Although it’s clear that there was no theft, the investigation continues, says Mazzeo — and Parco Genos and Shardna, as well as the refrigerators in Cagliari, will remain sealed off for “a few more days”. It has emerged that because of the project’s complicated history, he says, it is not clear who owns the samples and the data and who can use them.

Parco Genos — originally a non-profit firm owned by local municipalities — is now owned by dentist and medical-equipment entrepreneur Piergiorgio Lorrai. And Shardna, originally a joint venture between the CNR and a wealthy Sardinian entrepreneur, is now owned by a private biotech firm in London, called Tiziana Life Sciences.

“It’s a delicate situation,” says Mazzeo. “Samples were originally collected by a public institution, but now a foreign private business has acquired rights to them.
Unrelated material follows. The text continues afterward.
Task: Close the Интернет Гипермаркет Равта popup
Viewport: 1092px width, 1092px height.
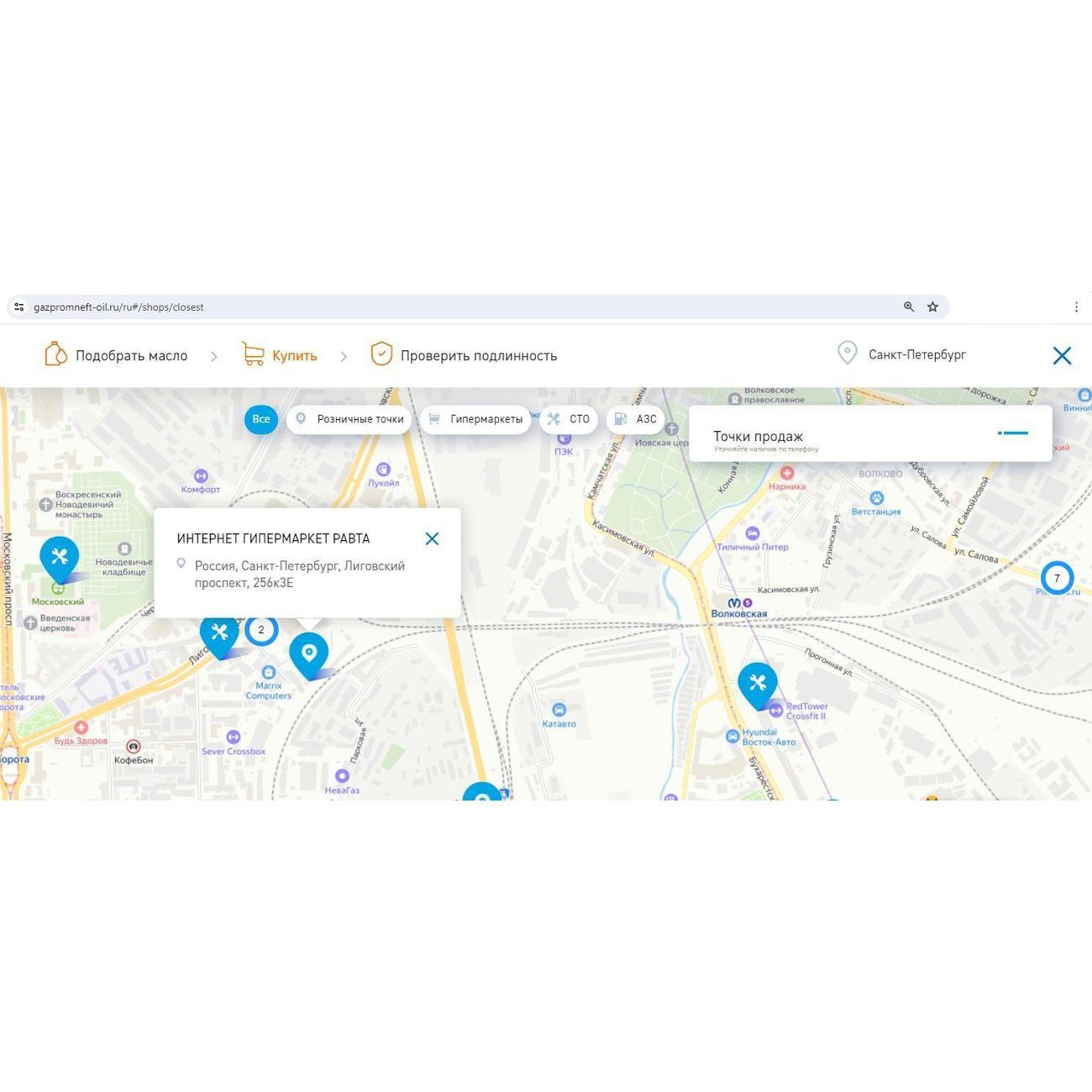Action: (x=432, y=538)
Is donors’ consent still valid? The Italian law is not so clear." He says that the Italian Data Protection Authority is looking into the situation.

Lorrai was recently quoted by Italian newspapers as saying that rights to the samples should not be sold to a private business without donors’ consent. (Tiziana declined Nature’s request for comment).
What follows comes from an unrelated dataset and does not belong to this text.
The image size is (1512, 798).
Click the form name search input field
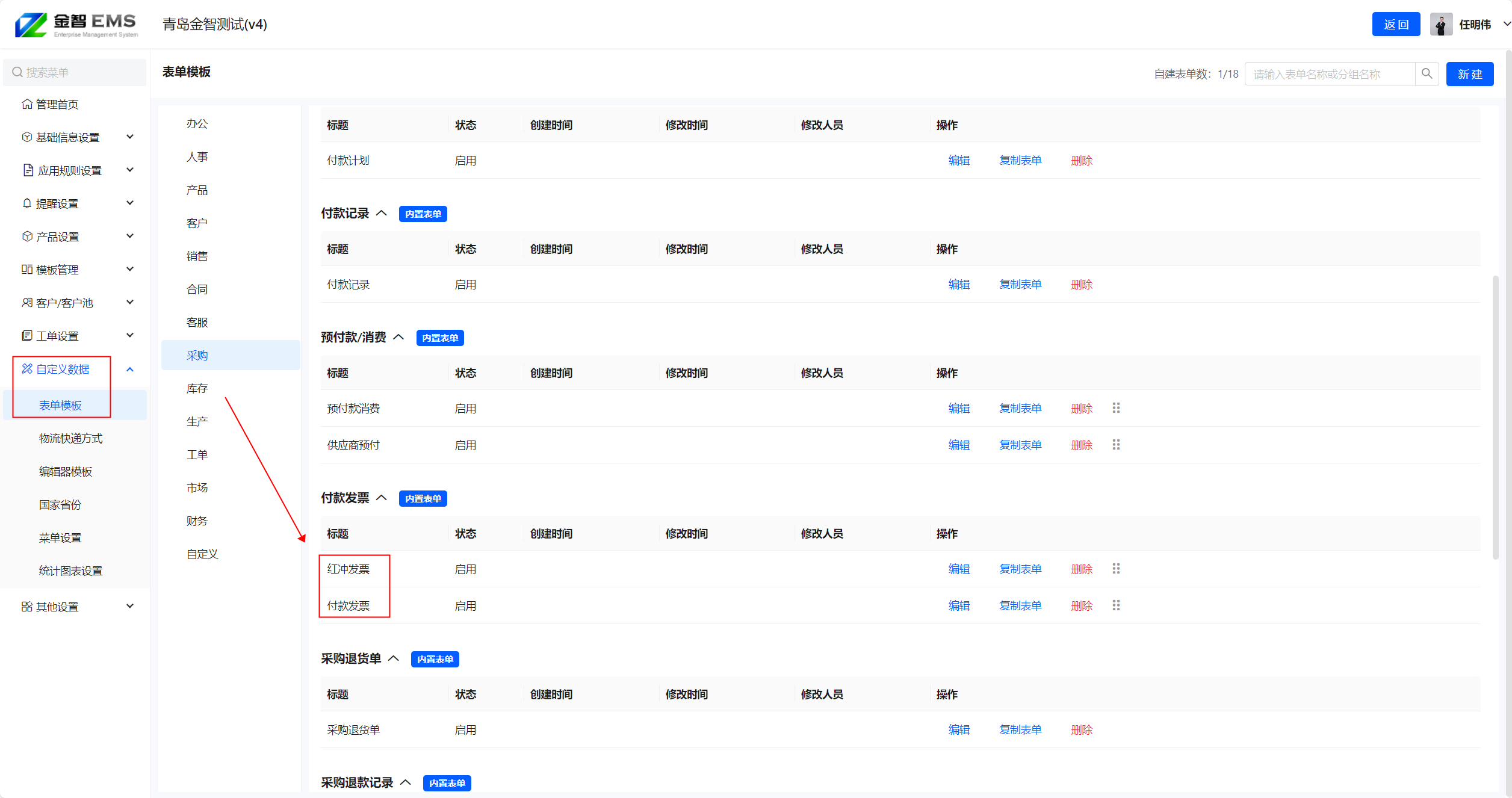(1329, 74)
Pirastu’s view is that “the samples belong to the citizens, while the rights to use them once belonged to Shardna, and now to Tiziana Life Sciences. But CNR has always had privileged access to the data and will continue to have, and this guarantees that research is done in the public interest.”
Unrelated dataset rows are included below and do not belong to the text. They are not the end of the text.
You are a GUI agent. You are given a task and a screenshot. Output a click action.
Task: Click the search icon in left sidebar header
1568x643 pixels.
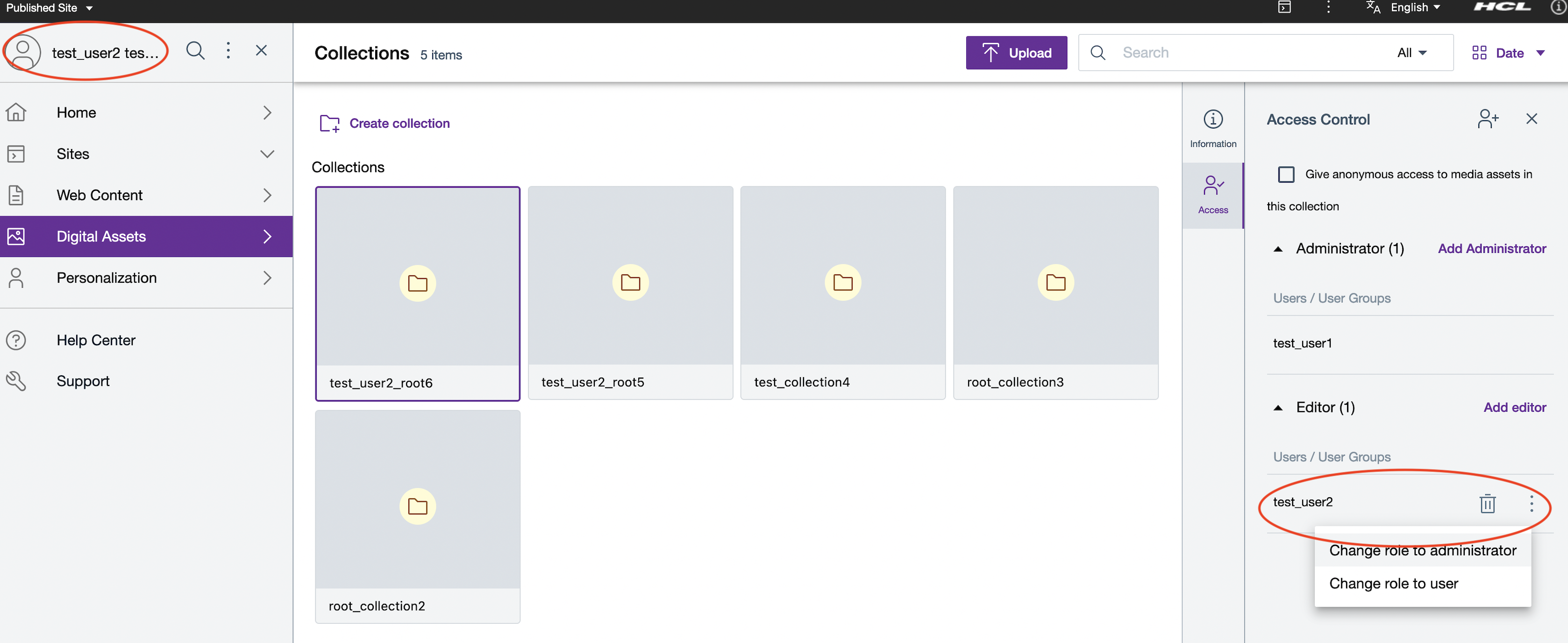click(x=195, y=50)
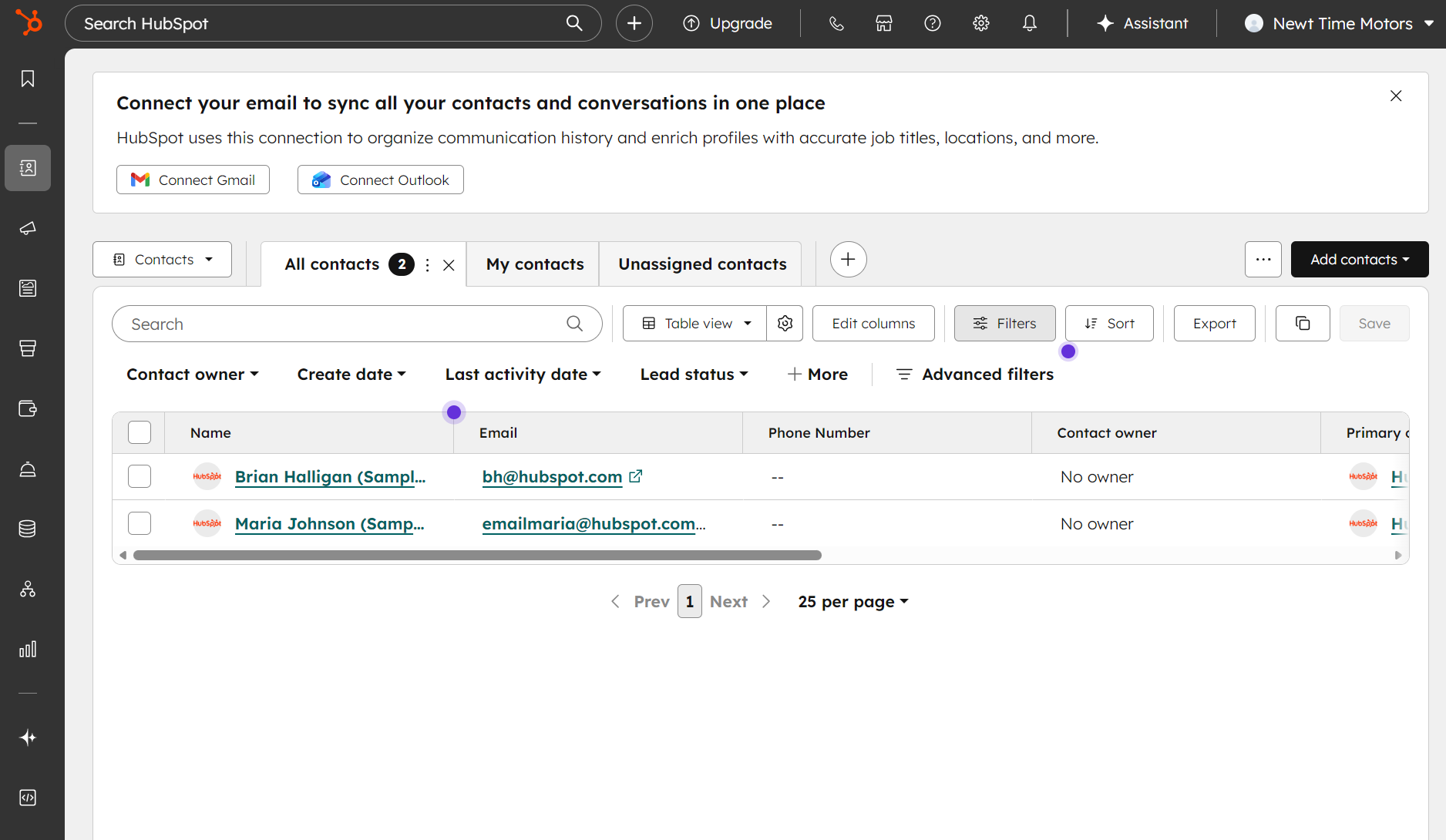Tick the checkbox beside Maria Johnson
This screenshot has height=840, width=1446.
140,523
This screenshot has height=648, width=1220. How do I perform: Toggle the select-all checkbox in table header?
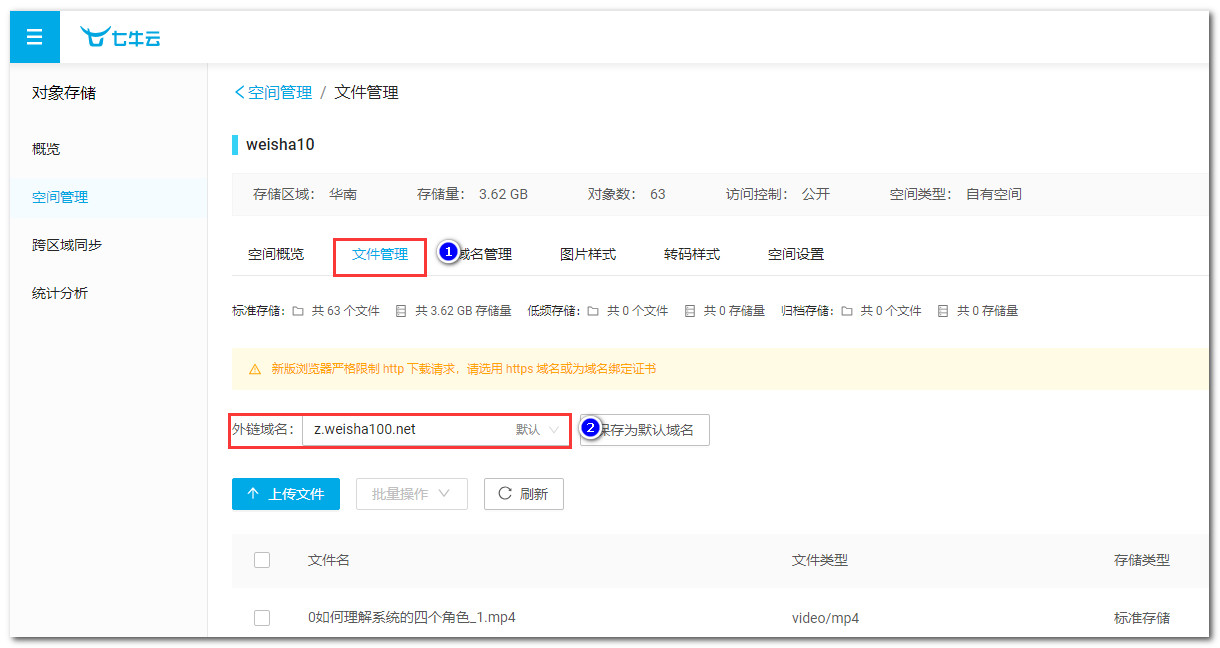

CNR researchers, Pirastu notes, have used data from the gene bank to contribute to many research papers over the years, mostly as contributors to international consortia.

Pirastu now fears that the investigation could delay the reboot of the project. The collection of samples stalled years ago as a consequence of the financial troubles, and the existing samples haven’t yet all been sequenced. Activities at Parco Genos have now halted almost to the point that the technician who started the investigation is its only employee. Pirastu had hoped that fresh investments from Tiziana Life Sciences would allow activities to resume soon. But Mazzeo says that Tiziana may now have to contact all the donors and have them sign new consent forms.

“I think that the goal of the denunciation was not really to report a theft, but to put a spotlight on a very complicated situation,” he says. “And in a way, it worked."